Why is writing your CV and getting a bank loan thought of as a ‘life skill’, when knowing your plants and how to grow and prepare them is thought of as a kind of eccentric ‘hobby’? To take us back to the beginning, Fallow deer know exactly how to do it.  The does teach teach their young by leading them to the good plants (they’re herbivores) and steering them away from the bad. In Puglia they did exactly the same thing, it was (maybe still is in remote areas) an intensely parented skill. Isn’t the popularity of “cucina povera’ the ultimate irony in a culture that can barely peel a potato? In Pembrokeshire last week I was looking at a field where horses were grazing and dotted around the whole area were “poisonous” ragwort plants and fierce looking thistles. The horses just left them alone – somehow without the benefit of MAFF or any other directives – they knew what was bad for them and didn’t eat it. Now I’m beginning to sound like William Cobbett – another favourite writer, although he would have pointed out that eating potatoes made you effeminate and lazy (honestly) and the only diet for a working man was bread, bacon and home brewed beer!

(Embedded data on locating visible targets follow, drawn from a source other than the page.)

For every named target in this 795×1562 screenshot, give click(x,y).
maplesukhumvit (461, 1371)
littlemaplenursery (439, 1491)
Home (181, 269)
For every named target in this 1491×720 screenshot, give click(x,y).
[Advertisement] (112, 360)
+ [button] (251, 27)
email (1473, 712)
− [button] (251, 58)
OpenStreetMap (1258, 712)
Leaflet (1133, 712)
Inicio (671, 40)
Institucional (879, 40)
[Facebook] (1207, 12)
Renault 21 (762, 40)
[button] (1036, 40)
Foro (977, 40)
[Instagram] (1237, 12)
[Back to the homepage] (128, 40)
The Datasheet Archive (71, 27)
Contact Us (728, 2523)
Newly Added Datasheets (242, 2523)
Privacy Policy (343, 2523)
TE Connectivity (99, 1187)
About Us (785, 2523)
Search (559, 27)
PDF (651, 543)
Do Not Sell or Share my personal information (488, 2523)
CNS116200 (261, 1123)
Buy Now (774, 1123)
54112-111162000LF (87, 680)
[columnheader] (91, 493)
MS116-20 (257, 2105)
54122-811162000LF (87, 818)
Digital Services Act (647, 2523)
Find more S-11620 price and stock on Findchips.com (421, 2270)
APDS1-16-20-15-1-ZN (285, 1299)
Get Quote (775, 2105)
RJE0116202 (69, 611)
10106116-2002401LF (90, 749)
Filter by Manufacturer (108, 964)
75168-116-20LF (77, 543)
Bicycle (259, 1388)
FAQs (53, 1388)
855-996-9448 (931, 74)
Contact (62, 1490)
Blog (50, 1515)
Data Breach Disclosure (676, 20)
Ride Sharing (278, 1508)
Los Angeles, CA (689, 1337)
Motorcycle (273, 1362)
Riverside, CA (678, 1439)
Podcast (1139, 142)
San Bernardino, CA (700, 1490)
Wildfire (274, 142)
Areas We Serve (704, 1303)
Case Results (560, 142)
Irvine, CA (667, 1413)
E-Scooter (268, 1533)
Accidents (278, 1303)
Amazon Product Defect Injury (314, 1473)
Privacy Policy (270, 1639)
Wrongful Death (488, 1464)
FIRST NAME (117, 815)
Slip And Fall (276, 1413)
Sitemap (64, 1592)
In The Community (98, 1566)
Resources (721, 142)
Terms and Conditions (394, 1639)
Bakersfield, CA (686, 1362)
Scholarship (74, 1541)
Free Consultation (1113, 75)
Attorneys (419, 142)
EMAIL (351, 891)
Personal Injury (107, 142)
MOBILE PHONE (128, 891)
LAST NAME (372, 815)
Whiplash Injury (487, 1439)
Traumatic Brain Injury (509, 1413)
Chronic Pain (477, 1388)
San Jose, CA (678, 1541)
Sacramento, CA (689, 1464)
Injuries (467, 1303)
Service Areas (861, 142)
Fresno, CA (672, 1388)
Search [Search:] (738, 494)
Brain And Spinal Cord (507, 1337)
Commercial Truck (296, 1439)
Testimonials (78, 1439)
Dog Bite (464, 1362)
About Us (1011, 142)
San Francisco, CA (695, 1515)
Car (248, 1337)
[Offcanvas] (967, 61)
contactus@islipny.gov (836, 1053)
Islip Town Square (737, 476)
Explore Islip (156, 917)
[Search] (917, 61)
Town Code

No we can’t go back and I really wouldn’t want to, but there’s nothing blissful about our food culture, it’s dangerous, wasteful and unsustainable. If we want to save the world we’re going to have to change our whole food culture and teach our children how to thrive in it.

Author: Dave Pole

I've spent my life doing a lot of things, all of them interesting and many of them great fun. When most people see my CV they probably think I'm making things up because it includes being a rather bad welder and engineering dogsbody, a potter, a groundsman and bus driver. I taught in a prison and in one of those ghastly old mental institutions as an art therapist and I spent ten years as a community artist. I was one of the founding members of Spike Island, which began life as Artspace Bristol. ! wrote a column for Bristol Evening Post (I got sacked three times, in which I take some pride) and I worked in local and network radio and then finally became an Anglican parish priest for 25 years, retiring at 68 when I realised that the institutional church and me were on different paths. What interests me? It would be easier to list what doesn't, but I love cooking and baking with our home grown ingredients. I'm fascinated by botany and wildlife in general, and botanical illustration. We have a camper van that takes us to the wild places, we love walking, especially in the hills, and we take too many photographs. But what really animates me is the question "what does it mean to be human?". I've spent my life exploring it in every possible way and the answer is ..... well, today it's sitting in the van in the rain and looking across Ramsey Sound towards Ramsey Island. But it might as easily be digging potatoes or making pickle, singing or finding an orchid or just sitting. But it sure as hell doesn't mean getting a promotion, beasting your co-workers or being obsequious to power, which ensured that my rise to greatness in the Church of England flatlined 30 years ago after about 2 days. But I'm still here and still searching for that elusive sweet spot, and I don't have to please anyone any more. Over the last 50 or so years we've had a succession of gardens, some more like wildernesses when we were both working full-time, but now we're back in the game with our two allotments in Bath.